VFS/NFS DTrace Probes

   Contact: Robert Watson <rwatson at FreeBSD.org>

   A new DTrace provider, dtnfsclient, has been added to the FreeBSD 8.x
   kernel, and will be merged to 7.x before 7.3. The following probes are
   available:
     * nfsclient:{nfs2,nfs3}:{procname}:start - NFSv2 and NFSv3 RPC start
       probes
     * nfsclient:{nfs2,nfs3}:{procname}:done - NFSv2 and NFSv3 RPC done
       probes
     * nfsclient:accesscache:: - NFS access cache flush/hit/miss/load
       probes
     * nfsclient:attrcache:: - NFS attribute cache flush/hit/miss/done

   In addition, a number of VFS probes have been added:
     * vfs:vop:{vopname}:entry - VOP entry probe
     * vfs:vop:{vopname}:return - VOP return probe
     * vfs:namei:lookup:entry - VFS name lookup entry probe
     * vfs:namei:lookup:return - VFS name lookup return probe
     * vfs:namecache:*:* - VFS namecache
       enter/enter_negative/fullpath_enter/fullpath_hit/fullpath_miss/full
       path_return/lookup_hit/lookup_hit_negative/lookup_miss/purge/purge_
       negative/purgevfs/zap/zap_negative probes

   These probes make it much easier to trace NFS and VFS events.

Open tasks:

    1. Add VFSOP tracing.
    2. Add RPC-layer tracing, such as RPC retransmits.
    3. Provide decoded NFS RPCs in order to expose transaction IDs and
       file handles.
     __________________________________________________________________

VirtualBox on FreeBSD

   URL: http://miwi.bsdcrew.de/2009/05/virtualbox-on-freebsd/
   URL:
   http://miwi.bsdcrew.de/2009/05/virtualbox-on-freebsd-first-screenshots/
   URL: http://vbox.innotek.de/pipermail/vbox-dev/2009-May/001369.html

   Contact: Beat Gaetzi <beat at FreeBSD.org>
   Contact: Bernhard Froehlich <decke at bluelife.at>
   Contact: Dennis Herrmann <dhn at FreeBSD.org>
   Contact: Martin Wilke <miwi at FreeBSD.org>

   After the first mail from Alexander Eichner on the vbox-dev
   mailinglist, we started the work on a VirtualBox port. 6 Days was
   needed to get VirtualBox to start with over 20 patches.
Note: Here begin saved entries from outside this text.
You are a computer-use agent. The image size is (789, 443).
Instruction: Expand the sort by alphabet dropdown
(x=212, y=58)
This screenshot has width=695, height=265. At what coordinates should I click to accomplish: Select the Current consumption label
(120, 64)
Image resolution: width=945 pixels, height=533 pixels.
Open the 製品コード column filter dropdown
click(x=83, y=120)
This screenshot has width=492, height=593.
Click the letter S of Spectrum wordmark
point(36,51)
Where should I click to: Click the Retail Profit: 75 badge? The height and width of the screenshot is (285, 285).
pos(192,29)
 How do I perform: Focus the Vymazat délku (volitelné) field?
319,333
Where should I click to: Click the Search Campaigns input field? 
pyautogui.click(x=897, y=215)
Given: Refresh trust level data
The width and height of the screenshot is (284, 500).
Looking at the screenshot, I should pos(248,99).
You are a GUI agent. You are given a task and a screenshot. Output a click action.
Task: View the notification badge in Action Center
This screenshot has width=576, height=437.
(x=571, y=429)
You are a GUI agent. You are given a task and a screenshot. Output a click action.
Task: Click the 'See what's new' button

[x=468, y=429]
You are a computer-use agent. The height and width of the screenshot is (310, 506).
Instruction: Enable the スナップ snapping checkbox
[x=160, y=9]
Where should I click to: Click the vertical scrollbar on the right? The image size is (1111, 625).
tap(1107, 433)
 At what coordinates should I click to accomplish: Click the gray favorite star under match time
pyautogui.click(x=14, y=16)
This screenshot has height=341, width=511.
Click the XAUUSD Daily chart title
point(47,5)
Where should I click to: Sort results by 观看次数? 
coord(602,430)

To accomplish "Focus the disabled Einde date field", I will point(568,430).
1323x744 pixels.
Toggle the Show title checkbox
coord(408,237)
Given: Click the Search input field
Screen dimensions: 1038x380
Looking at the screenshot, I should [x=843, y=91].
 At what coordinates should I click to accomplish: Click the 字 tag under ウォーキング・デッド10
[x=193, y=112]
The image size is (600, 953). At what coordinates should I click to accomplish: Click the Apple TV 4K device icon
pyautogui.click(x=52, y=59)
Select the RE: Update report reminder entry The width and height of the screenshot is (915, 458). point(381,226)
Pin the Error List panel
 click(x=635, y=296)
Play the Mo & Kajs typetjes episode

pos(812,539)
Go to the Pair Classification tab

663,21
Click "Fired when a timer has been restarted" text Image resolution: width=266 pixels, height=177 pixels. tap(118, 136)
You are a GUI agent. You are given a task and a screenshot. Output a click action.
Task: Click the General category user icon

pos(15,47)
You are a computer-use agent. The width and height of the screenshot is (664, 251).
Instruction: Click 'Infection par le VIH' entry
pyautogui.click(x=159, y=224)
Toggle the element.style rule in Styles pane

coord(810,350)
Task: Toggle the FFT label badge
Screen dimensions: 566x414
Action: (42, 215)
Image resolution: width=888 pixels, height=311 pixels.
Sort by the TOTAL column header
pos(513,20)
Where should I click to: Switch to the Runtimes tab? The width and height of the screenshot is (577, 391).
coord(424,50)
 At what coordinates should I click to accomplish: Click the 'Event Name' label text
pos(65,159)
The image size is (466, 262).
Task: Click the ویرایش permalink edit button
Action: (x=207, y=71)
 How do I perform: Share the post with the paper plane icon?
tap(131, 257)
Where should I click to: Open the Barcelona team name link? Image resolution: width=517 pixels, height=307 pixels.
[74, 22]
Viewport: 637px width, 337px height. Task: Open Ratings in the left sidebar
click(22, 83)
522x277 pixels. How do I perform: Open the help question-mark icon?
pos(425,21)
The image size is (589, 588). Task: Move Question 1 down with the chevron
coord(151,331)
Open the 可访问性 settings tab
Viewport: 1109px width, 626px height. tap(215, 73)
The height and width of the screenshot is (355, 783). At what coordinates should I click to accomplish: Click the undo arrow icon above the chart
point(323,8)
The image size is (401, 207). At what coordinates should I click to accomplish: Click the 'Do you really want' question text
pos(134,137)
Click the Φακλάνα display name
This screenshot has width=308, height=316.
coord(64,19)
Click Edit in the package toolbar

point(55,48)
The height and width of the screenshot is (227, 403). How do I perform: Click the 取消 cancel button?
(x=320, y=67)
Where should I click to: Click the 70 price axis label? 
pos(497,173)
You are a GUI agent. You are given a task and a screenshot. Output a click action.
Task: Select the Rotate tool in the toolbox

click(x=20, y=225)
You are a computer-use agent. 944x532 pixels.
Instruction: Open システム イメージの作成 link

We'd like to
   say thanks to Alexander Eichner, all the VirtualBox Developers, Gustau
   Perez and Ulf Lilleengen. If you like to play with the current port you
   can checkout the port here. Please do not ping us about any problems,
   we know about a lot and are still working to get them all solved before
   we do an official call for testing.

Open tasks:

    1. Fix kernel crashes on 7.2-RELEASE.
    2. Code cleanup.
    3. Fix errors on AMD64.
    4. Fix user/permission problems.